They saved it up for the final award of the evening, Best Picture. Then Jack Nicholson turned over announcing the winner to FLOTUS Michele Obama who had her very own envelope to open. She obviously was having a good time, and the young women standing behind her seemed to be tickled to death. One even bounced on the balls of her feet at one point.
And “Argo” won.
And hundreds of thousands of TEApublicans’ heads began to explode.
And they didn’t waste any time criticizing the First Lady for barging in on their television viewing. They didn’t want to be reminded one more time yesterday that there is a black family living in the White House and that Barack Obama was re-elected. They didn’t want to see her having a good time.
So they said things like “Can these people wear out their welcome?” (Limbaugh) or “It is not enough that President Obama pops up at every sporting event in the nation. Now the first lady feels entitled.” (Jennifer Rubin).
Let’s get something straight here. With the exception of a few well-known people (one of whom is known to talk to empty chairs), the Hollywood film industry can be confidently called Obama’s “Base.” As such, it is a no-brainer that some sort of presidential participation in their party of the year might occur. It is, after all, their party and they can pretty much do what they want and invite whomever they chose to speak. They let us at home watch it live, but it is their party, and these conservative grumps have no standing in this. Complaining about the First Lady being at The Oscars, even remotely, is like complaining about the taste of the cake and ice cream at someone’s birthday party that you are crashing.

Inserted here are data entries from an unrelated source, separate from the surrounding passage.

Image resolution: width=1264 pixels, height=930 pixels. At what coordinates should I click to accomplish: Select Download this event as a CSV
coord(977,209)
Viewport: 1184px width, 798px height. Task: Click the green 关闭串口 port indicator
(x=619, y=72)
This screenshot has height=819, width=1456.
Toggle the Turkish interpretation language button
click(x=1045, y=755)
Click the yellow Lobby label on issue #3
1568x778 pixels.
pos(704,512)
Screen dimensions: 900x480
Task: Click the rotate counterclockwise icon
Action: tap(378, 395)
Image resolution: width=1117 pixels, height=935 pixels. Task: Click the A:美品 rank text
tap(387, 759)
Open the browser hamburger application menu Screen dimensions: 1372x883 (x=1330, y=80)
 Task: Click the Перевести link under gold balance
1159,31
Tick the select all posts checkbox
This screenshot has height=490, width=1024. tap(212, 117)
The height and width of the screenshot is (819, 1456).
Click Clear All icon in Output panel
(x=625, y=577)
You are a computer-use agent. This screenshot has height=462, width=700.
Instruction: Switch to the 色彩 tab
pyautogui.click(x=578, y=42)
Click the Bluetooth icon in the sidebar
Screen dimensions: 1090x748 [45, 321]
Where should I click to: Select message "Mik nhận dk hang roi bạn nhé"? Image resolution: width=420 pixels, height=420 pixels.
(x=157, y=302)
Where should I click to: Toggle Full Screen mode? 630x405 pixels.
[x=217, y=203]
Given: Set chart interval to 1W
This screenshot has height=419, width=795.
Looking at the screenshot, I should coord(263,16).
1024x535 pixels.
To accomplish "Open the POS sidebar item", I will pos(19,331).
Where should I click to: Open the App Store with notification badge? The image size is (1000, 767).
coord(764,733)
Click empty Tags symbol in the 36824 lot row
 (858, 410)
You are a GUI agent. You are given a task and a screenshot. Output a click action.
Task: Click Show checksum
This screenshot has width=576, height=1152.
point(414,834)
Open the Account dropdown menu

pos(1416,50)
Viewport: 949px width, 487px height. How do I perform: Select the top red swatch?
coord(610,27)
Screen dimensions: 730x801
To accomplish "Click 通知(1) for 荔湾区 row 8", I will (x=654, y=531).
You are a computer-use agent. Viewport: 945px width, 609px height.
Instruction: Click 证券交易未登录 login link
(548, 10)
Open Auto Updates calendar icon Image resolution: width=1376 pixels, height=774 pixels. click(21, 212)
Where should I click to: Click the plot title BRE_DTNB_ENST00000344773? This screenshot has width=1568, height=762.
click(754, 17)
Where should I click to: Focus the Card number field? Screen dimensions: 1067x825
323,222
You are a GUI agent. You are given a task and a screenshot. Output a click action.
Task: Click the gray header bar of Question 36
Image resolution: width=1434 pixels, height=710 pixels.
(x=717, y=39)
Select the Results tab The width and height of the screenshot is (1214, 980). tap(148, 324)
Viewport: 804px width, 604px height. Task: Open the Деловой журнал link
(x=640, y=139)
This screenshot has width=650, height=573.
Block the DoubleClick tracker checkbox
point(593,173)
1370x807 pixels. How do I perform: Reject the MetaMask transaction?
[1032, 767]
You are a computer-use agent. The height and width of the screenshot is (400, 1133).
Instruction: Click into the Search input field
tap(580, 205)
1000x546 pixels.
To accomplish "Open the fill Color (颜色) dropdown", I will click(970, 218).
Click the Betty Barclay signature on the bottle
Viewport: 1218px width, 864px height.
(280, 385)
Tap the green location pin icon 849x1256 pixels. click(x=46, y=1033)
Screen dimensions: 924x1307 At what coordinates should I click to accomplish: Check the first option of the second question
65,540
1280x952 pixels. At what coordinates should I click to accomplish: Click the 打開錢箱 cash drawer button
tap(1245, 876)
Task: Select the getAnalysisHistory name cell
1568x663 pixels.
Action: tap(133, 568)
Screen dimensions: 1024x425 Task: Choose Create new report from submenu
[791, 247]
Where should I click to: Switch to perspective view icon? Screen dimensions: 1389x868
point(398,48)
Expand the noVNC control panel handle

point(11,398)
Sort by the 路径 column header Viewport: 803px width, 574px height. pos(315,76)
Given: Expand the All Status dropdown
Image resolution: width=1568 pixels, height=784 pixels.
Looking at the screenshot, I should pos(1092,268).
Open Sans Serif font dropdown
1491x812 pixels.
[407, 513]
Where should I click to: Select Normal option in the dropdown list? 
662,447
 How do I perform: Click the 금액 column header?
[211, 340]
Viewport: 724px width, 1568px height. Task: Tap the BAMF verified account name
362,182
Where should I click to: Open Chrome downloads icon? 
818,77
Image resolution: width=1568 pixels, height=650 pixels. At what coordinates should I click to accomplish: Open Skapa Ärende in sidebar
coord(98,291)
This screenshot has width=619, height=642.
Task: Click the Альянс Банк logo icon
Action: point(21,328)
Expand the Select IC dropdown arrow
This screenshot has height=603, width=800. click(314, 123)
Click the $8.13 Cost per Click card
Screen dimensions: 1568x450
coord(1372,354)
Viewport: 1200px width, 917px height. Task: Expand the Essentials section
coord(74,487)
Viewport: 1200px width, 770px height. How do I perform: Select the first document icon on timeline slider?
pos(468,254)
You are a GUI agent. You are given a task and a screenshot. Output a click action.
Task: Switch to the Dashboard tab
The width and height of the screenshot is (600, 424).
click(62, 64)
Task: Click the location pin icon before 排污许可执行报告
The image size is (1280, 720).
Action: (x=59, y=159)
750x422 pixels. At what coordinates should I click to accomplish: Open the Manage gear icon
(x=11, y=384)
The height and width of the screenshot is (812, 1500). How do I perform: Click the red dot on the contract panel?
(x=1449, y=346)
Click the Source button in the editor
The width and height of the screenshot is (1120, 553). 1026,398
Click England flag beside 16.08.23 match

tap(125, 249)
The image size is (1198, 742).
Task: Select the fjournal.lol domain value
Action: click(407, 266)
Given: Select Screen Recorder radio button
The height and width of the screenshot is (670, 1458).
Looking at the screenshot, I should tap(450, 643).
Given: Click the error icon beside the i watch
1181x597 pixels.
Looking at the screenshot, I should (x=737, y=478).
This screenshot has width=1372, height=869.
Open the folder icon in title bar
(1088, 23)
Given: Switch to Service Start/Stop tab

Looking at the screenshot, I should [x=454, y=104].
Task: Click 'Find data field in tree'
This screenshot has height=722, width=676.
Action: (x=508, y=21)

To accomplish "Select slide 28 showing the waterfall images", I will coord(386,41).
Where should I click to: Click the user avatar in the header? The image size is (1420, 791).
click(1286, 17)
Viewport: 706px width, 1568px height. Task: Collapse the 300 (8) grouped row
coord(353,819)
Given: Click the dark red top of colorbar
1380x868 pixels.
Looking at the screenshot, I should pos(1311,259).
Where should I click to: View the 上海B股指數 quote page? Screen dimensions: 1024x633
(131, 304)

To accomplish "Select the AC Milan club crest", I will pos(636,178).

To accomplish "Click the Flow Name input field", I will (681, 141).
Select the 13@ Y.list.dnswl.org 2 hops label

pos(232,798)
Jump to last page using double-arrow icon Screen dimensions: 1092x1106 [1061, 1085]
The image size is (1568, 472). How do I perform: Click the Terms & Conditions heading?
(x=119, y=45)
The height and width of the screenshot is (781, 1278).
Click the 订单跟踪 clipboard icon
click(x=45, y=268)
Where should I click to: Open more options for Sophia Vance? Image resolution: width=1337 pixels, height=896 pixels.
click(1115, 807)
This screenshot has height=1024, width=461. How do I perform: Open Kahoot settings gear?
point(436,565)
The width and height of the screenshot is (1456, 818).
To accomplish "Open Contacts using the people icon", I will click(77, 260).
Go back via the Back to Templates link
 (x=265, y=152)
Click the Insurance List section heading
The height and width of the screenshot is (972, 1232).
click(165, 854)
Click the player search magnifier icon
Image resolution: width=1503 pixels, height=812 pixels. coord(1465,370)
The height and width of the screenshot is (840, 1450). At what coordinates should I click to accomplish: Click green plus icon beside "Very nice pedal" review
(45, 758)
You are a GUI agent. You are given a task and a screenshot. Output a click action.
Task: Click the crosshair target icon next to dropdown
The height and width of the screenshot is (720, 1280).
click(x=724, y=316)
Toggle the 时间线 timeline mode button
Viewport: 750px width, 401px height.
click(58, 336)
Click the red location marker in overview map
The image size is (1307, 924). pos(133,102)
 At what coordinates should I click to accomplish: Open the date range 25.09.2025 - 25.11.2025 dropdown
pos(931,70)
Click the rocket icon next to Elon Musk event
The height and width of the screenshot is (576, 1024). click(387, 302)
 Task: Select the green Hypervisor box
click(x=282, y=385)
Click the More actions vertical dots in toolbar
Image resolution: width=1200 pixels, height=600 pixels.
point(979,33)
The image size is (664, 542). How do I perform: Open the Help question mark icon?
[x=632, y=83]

I don’t recall a massive hue and cry by Democrats when, in 2002, Laura Bush appeared as one respondent in a short film about “What Do the Movies Mean to You?" No one said she was intruding.
The haters will continue to hate. That’s just what they do and they can’t help it. I really do think they should mind their own business though. Talk about entitlement, where did they ever get the idea that they could have a say in who the Academy invites to speak, and who they would rather not hear from.